Atualmente, o fato de que a temperatura superficial média da Terra aumentou neste último século é amplamente aceito (IPCC, 2001), mas sua relação direta com a elevação do nível dos oceanos ainda é uma questão controversa e que suscita calorosos debates.

A linha de costa é uma das feições mais dinâmicas do planeta e sua flutuação em posição ocorre em várias escalas de tempo (diariamente, sazonalmente, em décadas, séculos e milênios). Na costa do Rio Grande do Sul, fenômenos erosivos em praias oceânicas e margens estuarinas são amplamente reportados na literatura (TOMAZELLI et al., 1996; TOMAZELLI & VILLWOCK, 1989; CALLIARI et al., 1996, 1998; SPERANSKI & CALLIARI, 2002), e suas taxas crescentes, com os respectivos efeitos nas atividades humanas, são motivos de preocupação no mundo todo. Independente das causas, as implicações econômicas, ambientais e institucionais dos efeitos do recuo da linha de costa tornam urgente a incorporação desta nova perspectiva no planejamento das atividades humanas em zonas costeiras, sendo necessário estabelecerem estratégias de respostas adaptativas ao fenômeno.

Um encontro do Inter-Governmental Panel on Climate Change (IPCC) realizado em 1990 em Perth, Austrália, considerou irrealista as opções “duras” (de engenharia) dentro do atual contexto econômico e social dos países em desenvolvimento, e conclui que há necessidade de aperfeiçoar o conhecimento básico dos processos nas zonas costeiras, desenvolver sistemas globais regionais e nacionais mais acurados para monitoramento e avaliação de impactos, identificar áreas costeiras críticas e ilhas em risco e considerar as vulnerabilidades em desenvolvimento e implementar respostas estratégicas (PERNETTA & ELDER, 1992).

No Brasil, o Ministério do Meio Ambiente pretende determinar os impactos das mudanças climáticas globais sobre os ecossistemas brasileiros, que possam resultar, entre outros, na identificação das tendências de alterações internas nos ecossistemas terrestres e dos efeitos da elevação do nível do mar sobre os ecossistemas naturais costeiros. Os dados obtidos irão compor um banco de dados inicial e

serão empregados em simulações na mensuração dos efeitos das mudanças climáticas globais sobre a biodiversidade brasileira, frente aos cenários climáticos futuros regionalizados. Esse esforço insere-se no conjunto de ações previstas no subprojeto financiado pelo Global Environmental Facility (GEF), dentro do Projeto de Conservação e Utilização Sustentável da Diversidade Biológica Brasileira (PROBIO).
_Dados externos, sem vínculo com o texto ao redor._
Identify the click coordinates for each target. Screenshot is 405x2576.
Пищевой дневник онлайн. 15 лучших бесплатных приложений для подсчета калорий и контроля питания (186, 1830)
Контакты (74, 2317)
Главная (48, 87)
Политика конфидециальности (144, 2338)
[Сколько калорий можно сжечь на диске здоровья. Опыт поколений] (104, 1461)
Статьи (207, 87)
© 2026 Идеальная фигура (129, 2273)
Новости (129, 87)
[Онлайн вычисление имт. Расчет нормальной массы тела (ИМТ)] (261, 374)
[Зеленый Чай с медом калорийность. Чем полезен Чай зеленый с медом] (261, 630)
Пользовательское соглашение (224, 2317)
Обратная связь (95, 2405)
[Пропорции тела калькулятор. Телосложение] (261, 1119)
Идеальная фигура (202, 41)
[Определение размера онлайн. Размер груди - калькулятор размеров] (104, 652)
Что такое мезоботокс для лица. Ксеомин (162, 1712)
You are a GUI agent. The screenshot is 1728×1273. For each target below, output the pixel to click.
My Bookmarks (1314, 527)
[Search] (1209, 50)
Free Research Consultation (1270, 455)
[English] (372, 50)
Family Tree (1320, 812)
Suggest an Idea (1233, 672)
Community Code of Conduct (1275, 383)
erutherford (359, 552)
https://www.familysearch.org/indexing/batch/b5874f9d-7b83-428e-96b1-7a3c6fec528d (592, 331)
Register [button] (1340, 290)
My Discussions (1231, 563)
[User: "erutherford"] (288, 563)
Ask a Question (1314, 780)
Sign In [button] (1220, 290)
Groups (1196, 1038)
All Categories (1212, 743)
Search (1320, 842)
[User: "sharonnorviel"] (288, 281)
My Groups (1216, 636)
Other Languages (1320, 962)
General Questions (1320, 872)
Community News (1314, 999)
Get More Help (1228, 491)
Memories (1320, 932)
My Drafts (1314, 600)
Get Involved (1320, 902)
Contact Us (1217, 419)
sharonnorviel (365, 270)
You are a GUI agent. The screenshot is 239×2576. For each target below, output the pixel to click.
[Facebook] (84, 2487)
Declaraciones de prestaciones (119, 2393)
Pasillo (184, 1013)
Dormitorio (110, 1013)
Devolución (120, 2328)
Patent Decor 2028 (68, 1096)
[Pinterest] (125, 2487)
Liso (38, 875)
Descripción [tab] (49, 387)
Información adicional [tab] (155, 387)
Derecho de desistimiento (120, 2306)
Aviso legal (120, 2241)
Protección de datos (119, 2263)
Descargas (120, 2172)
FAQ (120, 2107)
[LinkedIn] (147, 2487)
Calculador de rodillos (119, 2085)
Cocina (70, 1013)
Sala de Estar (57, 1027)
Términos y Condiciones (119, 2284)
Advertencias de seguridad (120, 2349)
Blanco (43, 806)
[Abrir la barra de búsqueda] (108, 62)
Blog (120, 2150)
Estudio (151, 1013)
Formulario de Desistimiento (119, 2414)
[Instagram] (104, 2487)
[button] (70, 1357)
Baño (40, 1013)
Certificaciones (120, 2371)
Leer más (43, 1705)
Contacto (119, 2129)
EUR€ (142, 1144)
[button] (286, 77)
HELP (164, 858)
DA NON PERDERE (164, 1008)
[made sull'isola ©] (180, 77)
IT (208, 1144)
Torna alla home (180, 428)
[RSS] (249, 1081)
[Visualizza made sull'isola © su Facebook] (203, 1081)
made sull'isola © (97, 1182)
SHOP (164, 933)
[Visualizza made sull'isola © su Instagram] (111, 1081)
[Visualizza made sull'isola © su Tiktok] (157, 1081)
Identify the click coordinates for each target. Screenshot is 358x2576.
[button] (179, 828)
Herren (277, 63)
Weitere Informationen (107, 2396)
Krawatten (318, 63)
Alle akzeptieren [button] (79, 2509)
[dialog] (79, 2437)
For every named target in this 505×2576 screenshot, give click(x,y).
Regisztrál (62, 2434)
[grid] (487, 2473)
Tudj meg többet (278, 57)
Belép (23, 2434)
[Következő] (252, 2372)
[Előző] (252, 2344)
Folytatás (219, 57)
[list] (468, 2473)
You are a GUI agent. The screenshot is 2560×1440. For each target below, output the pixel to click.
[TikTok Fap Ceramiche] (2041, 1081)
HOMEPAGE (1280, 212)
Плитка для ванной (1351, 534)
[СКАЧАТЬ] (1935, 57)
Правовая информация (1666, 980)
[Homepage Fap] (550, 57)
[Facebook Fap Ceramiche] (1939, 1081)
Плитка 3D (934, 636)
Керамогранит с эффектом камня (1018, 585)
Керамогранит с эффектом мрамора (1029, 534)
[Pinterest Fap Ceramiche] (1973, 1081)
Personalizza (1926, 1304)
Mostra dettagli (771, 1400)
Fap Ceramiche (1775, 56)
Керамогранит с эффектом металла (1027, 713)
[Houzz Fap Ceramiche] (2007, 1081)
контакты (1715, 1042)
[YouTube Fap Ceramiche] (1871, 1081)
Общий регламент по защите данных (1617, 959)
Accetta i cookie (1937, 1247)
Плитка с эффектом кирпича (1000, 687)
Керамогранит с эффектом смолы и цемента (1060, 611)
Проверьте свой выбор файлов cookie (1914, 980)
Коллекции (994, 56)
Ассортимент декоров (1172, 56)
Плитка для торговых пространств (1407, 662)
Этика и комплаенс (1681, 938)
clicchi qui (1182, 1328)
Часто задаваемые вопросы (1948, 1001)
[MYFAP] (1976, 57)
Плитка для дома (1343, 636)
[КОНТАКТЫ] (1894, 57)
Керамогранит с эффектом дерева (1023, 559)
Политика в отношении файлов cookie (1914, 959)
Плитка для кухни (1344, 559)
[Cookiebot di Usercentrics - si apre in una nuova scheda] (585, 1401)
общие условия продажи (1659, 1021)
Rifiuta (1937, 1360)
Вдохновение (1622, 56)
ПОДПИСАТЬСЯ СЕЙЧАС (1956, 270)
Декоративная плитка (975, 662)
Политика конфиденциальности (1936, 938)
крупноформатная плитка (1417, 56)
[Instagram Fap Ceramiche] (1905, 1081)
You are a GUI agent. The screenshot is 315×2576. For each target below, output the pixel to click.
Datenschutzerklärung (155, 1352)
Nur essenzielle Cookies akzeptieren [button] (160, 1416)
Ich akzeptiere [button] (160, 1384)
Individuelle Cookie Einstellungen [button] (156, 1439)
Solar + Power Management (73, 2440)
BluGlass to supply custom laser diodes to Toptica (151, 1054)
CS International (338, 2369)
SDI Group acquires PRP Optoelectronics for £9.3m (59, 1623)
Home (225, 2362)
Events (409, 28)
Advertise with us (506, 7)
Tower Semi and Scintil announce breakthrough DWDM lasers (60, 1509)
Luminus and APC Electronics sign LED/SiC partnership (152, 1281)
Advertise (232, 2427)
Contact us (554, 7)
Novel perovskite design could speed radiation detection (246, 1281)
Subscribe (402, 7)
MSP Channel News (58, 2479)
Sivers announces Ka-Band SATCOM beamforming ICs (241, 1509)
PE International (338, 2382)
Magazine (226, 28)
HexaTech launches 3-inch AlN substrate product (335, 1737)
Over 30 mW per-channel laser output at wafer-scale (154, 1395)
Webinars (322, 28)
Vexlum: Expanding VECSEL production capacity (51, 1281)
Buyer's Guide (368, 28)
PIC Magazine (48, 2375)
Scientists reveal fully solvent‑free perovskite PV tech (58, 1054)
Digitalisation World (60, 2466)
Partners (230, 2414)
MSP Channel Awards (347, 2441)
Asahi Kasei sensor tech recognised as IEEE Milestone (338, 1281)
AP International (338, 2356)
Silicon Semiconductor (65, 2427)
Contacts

A enorme complexidade da rede de inter-relações do potencial de impactos exige dados e modelos que descrevam não somente os sistemas climáticos locais, mas também que descrevam previsões locais de climas futuros. Como as previsões regionais de clima podem não estar disponíveis nas próximas uma ou duas décadas, a prioridade será aperfeiçoar o conhecimento atual das zonas costeiras a nível local regional e global e assegurar a aquisição de dados compatíveis e mudar sistemas de coletas de dados atuais incompatíveis, para alimentar os modelos regionais que estão sendo desenvolvidos.

Dentro desse contexto, foi concebido um projeto de avaliação de impactos frente a cenários de elevação do nível do mar sobre a Ilha dos Marinheiros, estuário da Laguna dos Patos, RS, Brasil. Embora exista uma variedade de ecossistemas muito importantes nos entornos da região estuarina, a Ilha dos Marinheiros possui características que, no conjunto, a tornam especial no contexto da região. Entre estas, destacam-se a sua representatividade em área (40 km2), o significado cultural e científico, a população tradicional (pescadores, agricultores), a diversidade de ambientes (dunas, matas, terraços, marismas, lagoas) e o grande potencial turístico. Essas características possibilitam um estudo de caso representativo do problema em análise e que poderá servir de modelo para uma avaliação em toda a região estuarina.

Uma avaliação de vulnerabilidade procura atingir 3 objetivos principais: identificar o grau de risco futuro induzido por mudança climática e elevação do nível do mar, identificar setores-chave e área vulneráveis e fornecer parâmetros para elaborar estratégias adaptativas e sua implementação.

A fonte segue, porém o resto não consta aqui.